Visualizing complexity

I was doing some research for the upcoming exhibition of Bruno Latour and looked into the question of tone in scientific communication, specifically the stylistic influence of visual representations of knowledge. Obviously the style changed over time, became more abstract, less naturalistic, less.. certain. As if the scientists became troubled by the idea of adding some character to the visual language. One particularly popular type of illustration in geosciences is the block diagram. While visually appealing, it often lacks any kind of a sensible way to embed processes that happen outside of the cut out piece of earth - the circulation of water, the circulation of life forms, human influence, changes over time - all that has to be added in some stupid way, with arrows and explanations.

Instead, I looked for ways to bring some of the old, more subjective ways to scientific illustrations. Add a few too many details. Make it alive, permeable for living creatures.

I took some illustrations by the 19th century German zoologist, philosopher and illustrator Ernst Haeckel, and used them as style for a neural style transfer algorithm.

We are conditioned to look for meaning in scientific illustrations. While the meaning is lost through the process of neural style transfer, the illustration gains a lot of visual complexity. As viewers we may sense a deep cross-interlocking between the animal and its environment, but we do not get the chance to actually understand the specifics of their relationships.

Here are a few more:

Because of the non-deterministic nature of neural style transfer, the results differ a little bit every time you run the script. Combining a dozen outputs creates an interesting effect. It’s not breathing nor movement but some kind of uncertainty that normally only comes when you freeze living matter in time. Like a collection of portrait photographs, neither of which is truly you.

How to do it yourself

I’ve been using jcjohnsons neural-style code for the transfer. The CPU mode is painfully slow, so you’d need a GPU to produce images fast enough to experiment and learn. The limiting factor of the GPU is the memory - with a 4gb GPU memory, you’d end up producing images up to 200 pixel wide. Way too small. Get yourself a Google Compute Engine instance, or one from AWS or Microsoft Azure. They offer up to 300$ (in case of GCE) in funds when you register so you may end up not spending any money on your experimentations. Add a 8+ GB GPU and you are good to go.

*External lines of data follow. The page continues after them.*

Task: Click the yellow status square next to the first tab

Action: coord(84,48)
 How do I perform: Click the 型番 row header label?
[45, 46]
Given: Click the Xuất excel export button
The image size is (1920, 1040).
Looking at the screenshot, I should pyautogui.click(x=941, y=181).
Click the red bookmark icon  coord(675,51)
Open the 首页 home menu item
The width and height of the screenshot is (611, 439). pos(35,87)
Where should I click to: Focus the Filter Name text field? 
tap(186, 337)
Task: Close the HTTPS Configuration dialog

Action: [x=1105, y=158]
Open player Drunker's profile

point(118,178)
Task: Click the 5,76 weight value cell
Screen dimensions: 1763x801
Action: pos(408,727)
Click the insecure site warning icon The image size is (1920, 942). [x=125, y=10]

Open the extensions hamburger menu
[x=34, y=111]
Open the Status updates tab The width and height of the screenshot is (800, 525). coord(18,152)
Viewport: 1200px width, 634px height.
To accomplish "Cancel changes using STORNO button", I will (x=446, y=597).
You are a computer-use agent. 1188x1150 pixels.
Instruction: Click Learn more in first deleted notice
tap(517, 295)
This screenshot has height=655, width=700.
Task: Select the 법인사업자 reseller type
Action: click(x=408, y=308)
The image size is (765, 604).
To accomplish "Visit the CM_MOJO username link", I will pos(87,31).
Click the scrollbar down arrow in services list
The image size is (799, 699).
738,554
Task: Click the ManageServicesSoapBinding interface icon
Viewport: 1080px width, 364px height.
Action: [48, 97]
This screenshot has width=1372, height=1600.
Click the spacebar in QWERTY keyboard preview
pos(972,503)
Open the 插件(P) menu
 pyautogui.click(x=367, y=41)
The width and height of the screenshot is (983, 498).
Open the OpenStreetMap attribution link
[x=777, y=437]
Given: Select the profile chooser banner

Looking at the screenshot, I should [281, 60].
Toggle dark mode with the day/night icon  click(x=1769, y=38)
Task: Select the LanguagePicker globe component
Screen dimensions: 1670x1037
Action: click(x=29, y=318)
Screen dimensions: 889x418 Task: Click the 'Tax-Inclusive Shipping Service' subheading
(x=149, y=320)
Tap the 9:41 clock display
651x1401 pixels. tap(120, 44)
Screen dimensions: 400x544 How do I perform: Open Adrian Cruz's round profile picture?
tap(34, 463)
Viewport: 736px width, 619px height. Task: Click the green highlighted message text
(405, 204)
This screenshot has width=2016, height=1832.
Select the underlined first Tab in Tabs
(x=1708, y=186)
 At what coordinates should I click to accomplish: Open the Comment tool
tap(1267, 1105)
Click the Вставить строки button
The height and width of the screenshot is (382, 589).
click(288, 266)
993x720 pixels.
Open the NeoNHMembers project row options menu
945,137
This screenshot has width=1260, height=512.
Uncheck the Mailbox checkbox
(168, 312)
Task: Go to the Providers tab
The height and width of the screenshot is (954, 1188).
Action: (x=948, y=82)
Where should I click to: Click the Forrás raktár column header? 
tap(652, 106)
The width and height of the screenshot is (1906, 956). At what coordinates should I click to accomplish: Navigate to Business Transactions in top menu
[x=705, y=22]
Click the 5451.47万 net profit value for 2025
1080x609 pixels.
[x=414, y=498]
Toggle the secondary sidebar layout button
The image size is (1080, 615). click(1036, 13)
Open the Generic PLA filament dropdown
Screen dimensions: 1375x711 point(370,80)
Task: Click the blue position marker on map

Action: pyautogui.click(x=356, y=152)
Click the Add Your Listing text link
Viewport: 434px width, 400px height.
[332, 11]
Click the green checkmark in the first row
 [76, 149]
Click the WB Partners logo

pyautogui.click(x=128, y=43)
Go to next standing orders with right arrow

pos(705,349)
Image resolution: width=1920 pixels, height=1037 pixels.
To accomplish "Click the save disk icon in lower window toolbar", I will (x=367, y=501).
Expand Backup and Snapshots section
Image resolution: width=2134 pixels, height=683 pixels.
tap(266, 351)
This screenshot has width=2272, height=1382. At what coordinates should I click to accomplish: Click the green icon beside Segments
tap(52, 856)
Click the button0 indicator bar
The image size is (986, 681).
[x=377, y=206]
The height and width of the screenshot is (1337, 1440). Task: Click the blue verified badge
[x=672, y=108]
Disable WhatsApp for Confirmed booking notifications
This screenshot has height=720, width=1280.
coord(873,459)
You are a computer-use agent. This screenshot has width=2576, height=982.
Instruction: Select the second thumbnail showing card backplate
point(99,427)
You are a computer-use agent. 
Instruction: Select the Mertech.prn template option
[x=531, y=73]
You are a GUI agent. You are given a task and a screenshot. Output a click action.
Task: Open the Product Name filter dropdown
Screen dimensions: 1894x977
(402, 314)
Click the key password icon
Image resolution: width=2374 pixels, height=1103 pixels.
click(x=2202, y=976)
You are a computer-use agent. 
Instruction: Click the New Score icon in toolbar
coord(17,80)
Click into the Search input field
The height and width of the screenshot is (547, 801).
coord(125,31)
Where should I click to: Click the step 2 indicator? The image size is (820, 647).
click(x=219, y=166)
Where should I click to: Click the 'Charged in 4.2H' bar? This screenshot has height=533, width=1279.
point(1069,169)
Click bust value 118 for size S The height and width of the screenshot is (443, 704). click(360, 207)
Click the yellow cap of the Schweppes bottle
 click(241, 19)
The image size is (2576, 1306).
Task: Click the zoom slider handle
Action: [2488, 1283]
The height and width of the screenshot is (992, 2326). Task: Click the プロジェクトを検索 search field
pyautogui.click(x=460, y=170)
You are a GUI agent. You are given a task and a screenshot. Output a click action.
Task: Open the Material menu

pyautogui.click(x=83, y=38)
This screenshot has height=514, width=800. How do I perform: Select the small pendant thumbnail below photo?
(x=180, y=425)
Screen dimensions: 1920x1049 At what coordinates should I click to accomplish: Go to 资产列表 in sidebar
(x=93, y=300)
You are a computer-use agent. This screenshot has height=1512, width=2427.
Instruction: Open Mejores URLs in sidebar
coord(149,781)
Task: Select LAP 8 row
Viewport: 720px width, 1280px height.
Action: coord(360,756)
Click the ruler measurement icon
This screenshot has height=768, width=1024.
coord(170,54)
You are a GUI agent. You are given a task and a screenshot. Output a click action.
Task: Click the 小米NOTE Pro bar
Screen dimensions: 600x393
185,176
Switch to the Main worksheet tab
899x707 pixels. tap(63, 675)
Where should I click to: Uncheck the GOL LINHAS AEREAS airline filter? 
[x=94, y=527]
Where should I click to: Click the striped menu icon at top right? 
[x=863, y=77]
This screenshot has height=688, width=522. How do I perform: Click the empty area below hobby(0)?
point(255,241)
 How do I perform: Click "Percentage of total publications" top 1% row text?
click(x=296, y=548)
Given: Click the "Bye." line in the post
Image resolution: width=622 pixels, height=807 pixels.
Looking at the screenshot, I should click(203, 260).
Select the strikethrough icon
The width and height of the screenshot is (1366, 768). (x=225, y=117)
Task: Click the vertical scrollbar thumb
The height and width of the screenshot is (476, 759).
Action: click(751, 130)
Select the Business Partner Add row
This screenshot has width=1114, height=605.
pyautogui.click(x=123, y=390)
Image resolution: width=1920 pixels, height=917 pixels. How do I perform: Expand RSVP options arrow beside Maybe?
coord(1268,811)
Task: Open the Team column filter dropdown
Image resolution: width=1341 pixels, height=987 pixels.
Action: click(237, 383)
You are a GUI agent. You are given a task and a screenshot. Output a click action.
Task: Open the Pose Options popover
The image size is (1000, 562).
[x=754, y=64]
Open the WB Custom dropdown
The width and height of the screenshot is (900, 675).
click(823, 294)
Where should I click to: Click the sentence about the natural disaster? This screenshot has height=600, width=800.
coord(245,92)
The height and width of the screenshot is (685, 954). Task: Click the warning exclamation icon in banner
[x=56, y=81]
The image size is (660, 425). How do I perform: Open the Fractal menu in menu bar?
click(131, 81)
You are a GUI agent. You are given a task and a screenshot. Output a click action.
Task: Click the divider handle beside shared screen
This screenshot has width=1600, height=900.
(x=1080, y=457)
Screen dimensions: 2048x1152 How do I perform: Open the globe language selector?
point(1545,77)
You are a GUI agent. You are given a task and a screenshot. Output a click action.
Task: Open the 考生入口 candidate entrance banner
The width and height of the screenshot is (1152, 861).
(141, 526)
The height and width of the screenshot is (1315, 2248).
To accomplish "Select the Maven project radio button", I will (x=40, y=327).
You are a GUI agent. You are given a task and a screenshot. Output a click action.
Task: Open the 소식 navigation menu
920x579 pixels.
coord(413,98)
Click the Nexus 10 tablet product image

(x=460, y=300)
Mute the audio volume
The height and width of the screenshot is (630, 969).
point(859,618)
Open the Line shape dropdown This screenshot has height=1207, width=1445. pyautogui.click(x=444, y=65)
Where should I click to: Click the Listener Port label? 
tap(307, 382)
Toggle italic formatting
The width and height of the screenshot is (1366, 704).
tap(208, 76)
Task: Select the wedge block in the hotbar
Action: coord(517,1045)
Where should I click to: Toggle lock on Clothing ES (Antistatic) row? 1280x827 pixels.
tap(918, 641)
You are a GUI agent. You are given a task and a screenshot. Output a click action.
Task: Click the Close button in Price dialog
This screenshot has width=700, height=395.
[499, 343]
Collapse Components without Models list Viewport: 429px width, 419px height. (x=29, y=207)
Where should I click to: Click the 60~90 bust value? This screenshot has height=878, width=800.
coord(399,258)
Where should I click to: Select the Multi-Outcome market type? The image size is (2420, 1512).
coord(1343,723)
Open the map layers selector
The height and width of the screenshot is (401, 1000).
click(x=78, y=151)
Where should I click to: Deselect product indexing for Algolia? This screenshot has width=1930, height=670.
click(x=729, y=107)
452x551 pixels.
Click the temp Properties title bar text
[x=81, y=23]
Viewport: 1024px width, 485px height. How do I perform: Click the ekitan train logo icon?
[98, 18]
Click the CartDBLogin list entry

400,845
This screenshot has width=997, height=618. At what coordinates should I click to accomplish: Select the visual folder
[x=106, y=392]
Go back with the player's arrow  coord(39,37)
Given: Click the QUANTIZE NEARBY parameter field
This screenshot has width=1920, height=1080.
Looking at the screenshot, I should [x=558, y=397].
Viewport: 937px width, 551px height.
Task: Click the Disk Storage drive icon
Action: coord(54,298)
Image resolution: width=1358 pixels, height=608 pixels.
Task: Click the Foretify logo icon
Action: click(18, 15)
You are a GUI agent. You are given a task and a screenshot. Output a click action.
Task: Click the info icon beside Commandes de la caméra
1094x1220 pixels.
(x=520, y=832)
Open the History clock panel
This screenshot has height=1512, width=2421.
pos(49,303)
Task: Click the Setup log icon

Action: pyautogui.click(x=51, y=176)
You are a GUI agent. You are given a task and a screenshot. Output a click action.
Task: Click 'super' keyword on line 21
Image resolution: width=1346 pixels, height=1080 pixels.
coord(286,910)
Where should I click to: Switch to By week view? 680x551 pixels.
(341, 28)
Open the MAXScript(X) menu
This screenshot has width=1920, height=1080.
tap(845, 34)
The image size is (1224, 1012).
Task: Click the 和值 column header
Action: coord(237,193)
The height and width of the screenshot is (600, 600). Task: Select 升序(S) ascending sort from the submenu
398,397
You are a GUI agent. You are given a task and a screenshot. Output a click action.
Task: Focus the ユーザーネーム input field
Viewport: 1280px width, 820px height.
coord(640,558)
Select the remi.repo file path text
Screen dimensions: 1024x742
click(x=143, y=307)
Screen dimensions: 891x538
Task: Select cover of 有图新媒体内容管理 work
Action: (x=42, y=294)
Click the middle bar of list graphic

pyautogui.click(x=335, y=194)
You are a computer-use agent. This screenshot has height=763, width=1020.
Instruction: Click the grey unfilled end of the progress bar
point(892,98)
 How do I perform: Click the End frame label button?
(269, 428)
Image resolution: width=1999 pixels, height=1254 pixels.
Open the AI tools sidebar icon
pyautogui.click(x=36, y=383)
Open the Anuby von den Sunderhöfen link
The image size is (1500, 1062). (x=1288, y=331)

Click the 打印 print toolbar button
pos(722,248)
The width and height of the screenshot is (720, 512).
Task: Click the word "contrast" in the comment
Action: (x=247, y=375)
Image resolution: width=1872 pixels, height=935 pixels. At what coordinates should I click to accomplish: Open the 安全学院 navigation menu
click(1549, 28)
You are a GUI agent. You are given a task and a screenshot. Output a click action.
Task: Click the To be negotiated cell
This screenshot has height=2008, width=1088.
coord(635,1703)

The secret to good results is to produce images in the same resolution in which the neural net you are using is most responsive. In the case of VGG19 that neural style uses, the optimal resolution lies between 256 x 256 and 512 x 512 pixels. Choose a larger amount to preserve the structure of your content file, a smaller amount to let your style appear bigger.

The starting resolution was 256 with the left, 512 with the right image.

After you have created your low resolution image, style transfer can be used to upscale it, by using your output image to initialize the transfer through the -init parameter. I am doing the upscaling in steps, each step tripling the resolution. This bash script creates a final image with 1400 pixels width, which is close to the limit of a GPU with 8 GB. In case of non-quadratic image proportions, you can go quite a bit higher before out of memory errors stop you from having fun.

#!/bin/bash
# Let's imagine that you call this file hqstyle.sh 
# Make it executable and the run it like this:
# ./hqstyle.sh contentimage.jpg styleimage.png
# afterwards look for the results in contentimage.jpgstyleimage.png.png 
# and come back to http://rybakov.com for more
#
echo ""
echo "==== UPSCALED STYLE TRANSFER ===="

    echo "Processing $1 file with $2 style.."
    th neural_style.lua \
            -style_image style/$2 \
            -content_image content/$1 \
            -image_size 512 \
            -gpu 0 -print_iter 1 -save_iter 50 \
            -normalize_gradients \
            -num_iterations 400 -backend cudnn \
            -style_scale 1 -content_weight 100 -style_weight 1500 \
            -pooling max -tv_weight 0 \
            -output_image out.png \
            -seed 123

    th neural_style.lua \
            -style_image style/$2 \
            -content_image content/$1 \
            -image_size 710 \
            -gpu 0 -print_iter 1 -save_iter 50 \
            -normalize_gradients \
            -num_iterations 150 -backend cudnn \
            -style_scale 1 -content_weight 100 -style_weight 1500 \
            -pooling max -tv_weight 0 \
            -init image -init_image out.png -seed 123

    th neural_style.lua \
            -style_image style/$2 \
            -content_image content/$1 \
            -image_size 1000 \
            -gpu 0 -print_iter 1 -save_iter 50 \
            -normalize_gradients \
            -num_iterations 150 -backend cudnn \
            -style_scale 1 -content_weight 100 -style_weight 1500 \
            -pooling max -tv_weight 0 \
            -init image -init_image out.png -seed 123

    th neural_style.lua \
            -style_image style/$2 \
            -content_image content/$1 \
            -image_size 1400 \
            -gpu 0 -print_iter 1 -save_iter 250 \
            -normalize_gradients \
            -num_iterations 150 -backend cudnn \
            -style_scale 1 -content_weight 100 -style_weight 1500 \
            -pooling max -tv_weight 0 \
            -output_image $1$2.png \
            -init image -init_image out.png -seed 123

The pooling option has a small but noticeable effect on the global contrast of the image. -pooling avg creates the same overall contrast in every part, while -pooling max results in a richer variety of artifacts over the whole image. Average pooling has its use if you plan to create a larger resolution images by tiling them and using style transfer on each tile. See Neural-Tile for an example.

Pooling is average on the left, max on the right.

In the end, it all boils down to your selection of content and style images. Make sure to select images with similar dynamic range, similar contrast and colors for best results. Basically, the more alike the histograms of your images are, the better the results.

CNNMRF produces results similar to neural style, but gives more weight to the structure of the content file. Best used when style and content image depict a similar subject, like two portraits or two similar architectural shots. CNNMRF output files can also be upscaled by the neural style script.